[PROBLEM TO WORK ON] In the records below, find the line that contains "Like the post with heart icon" and the line that contains "Click the Минимальное". Set down exactly those lines and every line between them, and nothing more.

[SUPPLIED DATA]
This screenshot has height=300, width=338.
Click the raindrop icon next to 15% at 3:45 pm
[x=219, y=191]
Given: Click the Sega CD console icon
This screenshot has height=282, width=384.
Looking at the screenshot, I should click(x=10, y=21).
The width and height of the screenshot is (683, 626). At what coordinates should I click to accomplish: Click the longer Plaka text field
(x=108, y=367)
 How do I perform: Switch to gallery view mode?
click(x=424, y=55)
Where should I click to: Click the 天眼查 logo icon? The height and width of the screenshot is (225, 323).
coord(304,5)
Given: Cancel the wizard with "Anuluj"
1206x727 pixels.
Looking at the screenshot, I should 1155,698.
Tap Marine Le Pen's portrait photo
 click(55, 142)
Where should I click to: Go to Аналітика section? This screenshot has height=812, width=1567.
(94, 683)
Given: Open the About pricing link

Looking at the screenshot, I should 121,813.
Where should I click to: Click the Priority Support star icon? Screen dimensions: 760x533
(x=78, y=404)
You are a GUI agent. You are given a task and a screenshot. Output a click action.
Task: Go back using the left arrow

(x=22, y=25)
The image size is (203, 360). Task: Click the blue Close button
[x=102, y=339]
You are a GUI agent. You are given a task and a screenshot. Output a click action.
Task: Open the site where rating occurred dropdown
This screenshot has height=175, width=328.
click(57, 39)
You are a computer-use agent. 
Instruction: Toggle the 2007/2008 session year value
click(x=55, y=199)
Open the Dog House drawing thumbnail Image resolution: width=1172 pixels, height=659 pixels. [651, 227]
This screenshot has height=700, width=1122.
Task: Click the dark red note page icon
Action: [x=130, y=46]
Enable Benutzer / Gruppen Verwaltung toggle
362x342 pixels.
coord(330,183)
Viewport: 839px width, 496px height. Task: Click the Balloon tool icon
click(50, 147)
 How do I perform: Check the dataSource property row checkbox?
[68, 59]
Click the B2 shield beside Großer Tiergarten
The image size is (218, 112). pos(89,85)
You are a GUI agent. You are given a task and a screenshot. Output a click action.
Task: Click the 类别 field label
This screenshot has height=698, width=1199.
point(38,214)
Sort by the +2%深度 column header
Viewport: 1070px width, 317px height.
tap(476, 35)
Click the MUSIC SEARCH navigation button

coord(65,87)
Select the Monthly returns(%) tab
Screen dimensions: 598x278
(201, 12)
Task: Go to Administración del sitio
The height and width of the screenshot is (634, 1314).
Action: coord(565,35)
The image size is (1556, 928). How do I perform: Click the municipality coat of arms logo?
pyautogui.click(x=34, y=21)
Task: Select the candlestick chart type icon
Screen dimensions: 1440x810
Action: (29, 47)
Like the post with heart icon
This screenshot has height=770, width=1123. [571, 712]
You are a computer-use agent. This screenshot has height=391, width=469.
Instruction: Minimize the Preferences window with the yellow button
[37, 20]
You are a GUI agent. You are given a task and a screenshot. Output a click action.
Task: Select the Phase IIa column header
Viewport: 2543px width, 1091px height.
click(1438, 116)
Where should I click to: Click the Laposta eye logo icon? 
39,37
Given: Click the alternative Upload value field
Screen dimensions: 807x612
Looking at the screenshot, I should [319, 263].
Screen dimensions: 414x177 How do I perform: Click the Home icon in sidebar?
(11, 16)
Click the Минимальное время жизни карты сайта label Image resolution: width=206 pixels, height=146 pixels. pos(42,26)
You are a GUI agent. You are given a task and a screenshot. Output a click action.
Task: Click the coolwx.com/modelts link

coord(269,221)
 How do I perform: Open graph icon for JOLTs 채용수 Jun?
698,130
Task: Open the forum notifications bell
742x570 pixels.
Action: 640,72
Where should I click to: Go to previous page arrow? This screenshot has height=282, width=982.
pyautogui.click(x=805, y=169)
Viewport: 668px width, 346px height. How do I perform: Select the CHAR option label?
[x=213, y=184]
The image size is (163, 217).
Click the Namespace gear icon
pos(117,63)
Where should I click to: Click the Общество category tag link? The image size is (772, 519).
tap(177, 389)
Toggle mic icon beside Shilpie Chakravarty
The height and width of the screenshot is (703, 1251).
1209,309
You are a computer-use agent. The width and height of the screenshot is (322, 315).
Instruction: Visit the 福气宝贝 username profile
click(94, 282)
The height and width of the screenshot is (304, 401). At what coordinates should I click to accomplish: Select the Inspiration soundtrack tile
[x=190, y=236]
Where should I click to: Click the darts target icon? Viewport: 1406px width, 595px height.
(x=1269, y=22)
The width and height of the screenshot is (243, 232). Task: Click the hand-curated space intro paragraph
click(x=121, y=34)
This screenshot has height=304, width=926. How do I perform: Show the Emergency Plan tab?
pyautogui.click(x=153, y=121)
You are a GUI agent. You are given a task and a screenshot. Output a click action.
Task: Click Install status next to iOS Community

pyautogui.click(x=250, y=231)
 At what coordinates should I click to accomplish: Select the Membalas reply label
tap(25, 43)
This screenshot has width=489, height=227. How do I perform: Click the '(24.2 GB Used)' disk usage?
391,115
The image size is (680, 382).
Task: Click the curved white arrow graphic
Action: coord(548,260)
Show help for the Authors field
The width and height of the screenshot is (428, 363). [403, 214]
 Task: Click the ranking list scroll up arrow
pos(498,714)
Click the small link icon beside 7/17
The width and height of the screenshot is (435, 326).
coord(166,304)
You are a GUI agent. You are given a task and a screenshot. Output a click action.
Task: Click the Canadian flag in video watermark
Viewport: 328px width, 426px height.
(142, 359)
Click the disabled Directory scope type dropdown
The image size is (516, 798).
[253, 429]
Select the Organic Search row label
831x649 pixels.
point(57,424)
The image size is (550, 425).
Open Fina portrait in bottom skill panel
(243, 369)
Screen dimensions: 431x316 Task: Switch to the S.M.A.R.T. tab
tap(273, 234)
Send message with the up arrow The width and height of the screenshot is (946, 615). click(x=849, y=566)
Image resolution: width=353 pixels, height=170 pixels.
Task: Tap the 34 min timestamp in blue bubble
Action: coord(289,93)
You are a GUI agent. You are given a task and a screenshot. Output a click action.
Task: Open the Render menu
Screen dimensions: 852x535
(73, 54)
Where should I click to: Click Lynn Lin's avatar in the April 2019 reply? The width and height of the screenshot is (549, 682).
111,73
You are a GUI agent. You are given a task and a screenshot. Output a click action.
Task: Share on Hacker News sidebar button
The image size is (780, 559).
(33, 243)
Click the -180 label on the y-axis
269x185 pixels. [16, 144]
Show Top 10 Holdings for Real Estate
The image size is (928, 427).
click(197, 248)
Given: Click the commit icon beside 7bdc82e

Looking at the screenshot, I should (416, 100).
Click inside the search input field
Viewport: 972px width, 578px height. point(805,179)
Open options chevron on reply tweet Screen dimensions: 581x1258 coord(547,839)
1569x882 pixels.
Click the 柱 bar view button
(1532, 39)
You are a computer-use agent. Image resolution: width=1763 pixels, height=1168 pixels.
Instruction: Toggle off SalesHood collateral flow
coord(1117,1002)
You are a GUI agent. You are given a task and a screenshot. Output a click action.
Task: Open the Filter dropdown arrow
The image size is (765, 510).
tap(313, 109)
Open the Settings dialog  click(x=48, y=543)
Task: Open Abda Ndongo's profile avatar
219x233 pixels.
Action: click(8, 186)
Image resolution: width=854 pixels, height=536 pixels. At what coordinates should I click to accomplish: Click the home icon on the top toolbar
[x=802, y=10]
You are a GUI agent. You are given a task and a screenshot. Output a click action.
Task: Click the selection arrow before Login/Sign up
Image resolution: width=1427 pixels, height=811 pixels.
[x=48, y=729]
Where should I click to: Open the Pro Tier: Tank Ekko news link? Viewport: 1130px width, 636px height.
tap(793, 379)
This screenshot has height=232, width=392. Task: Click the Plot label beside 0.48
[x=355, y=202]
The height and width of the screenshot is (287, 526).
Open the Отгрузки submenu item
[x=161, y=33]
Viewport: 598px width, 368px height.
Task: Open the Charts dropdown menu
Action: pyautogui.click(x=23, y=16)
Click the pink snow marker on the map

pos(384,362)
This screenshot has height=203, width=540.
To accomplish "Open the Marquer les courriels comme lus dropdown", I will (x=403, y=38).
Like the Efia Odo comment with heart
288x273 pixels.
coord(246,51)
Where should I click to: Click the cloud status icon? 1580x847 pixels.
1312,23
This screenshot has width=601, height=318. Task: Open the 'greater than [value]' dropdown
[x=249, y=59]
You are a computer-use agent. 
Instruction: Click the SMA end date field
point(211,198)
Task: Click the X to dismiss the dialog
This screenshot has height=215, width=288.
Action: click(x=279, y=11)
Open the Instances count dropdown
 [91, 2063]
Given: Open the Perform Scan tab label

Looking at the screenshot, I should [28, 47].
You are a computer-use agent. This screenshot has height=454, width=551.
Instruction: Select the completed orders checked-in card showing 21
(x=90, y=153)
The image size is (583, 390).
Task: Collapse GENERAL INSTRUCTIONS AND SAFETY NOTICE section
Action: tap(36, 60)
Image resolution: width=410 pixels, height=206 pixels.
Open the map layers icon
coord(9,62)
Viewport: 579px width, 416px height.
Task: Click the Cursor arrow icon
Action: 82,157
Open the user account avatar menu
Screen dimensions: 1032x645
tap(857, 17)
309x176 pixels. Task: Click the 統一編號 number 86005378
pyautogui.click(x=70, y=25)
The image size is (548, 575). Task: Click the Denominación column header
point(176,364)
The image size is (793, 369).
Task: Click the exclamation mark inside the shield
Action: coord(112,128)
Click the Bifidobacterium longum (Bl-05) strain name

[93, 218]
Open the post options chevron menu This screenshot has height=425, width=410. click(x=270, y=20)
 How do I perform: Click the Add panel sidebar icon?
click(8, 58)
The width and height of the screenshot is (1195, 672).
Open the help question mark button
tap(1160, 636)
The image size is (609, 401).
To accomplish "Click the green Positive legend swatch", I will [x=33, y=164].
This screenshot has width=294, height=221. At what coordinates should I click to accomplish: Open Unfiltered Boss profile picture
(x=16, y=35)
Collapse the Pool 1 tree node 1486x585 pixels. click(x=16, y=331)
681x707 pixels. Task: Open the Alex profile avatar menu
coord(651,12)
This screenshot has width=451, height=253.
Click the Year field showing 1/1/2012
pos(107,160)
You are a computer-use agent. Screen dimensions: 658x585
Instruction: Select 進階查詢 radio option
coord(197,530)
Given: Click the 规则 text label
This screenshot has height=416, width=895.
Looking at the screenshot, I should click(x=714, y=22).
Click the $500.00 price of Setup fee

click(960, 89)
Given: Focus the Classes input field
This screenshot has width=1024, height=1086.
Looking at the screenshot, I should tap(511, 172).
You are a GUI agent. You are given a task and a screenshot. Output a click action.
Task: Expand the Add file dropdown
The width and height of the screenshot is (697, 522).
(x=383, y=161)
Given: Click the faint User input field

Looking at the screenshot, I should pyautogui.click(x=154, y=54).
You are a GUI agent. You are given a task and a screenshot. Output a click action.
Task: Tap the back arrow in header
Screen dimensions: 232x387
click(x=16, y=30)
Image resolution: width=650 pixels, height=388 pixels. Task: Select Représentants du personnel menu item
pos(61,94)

[FINISHED EXERCISE]
Like the post with heart icon
This screenshot has height=770, width=1123. [571, 712]
You are a computer-use agent. This screenshot has height=391, width=469.
Instruction: Minimize the Preferences window with the yellow button
[37, 20]
You are a GUI agent. You are given a task and a screenshot. Output a click action.
Task: Select the Phase IIa column header
Viewport: 2543px width, 1091px height.
click(1438, 116)
Where should I click to: Click the Laposta eye logo icon? 
39,37
Given: Click the alternative Upload value field
Screen dimensions: 807x612
Looking at the screenshot, I should [319, 263].
Screen dimensions: 414x177 How do I perform: Click the Home icon in sidebar?
(11, 16)
Click the Минимальное время жизни карты сайта label Image resolution: width=206 pixels, height=146 pixels. pos(42,26)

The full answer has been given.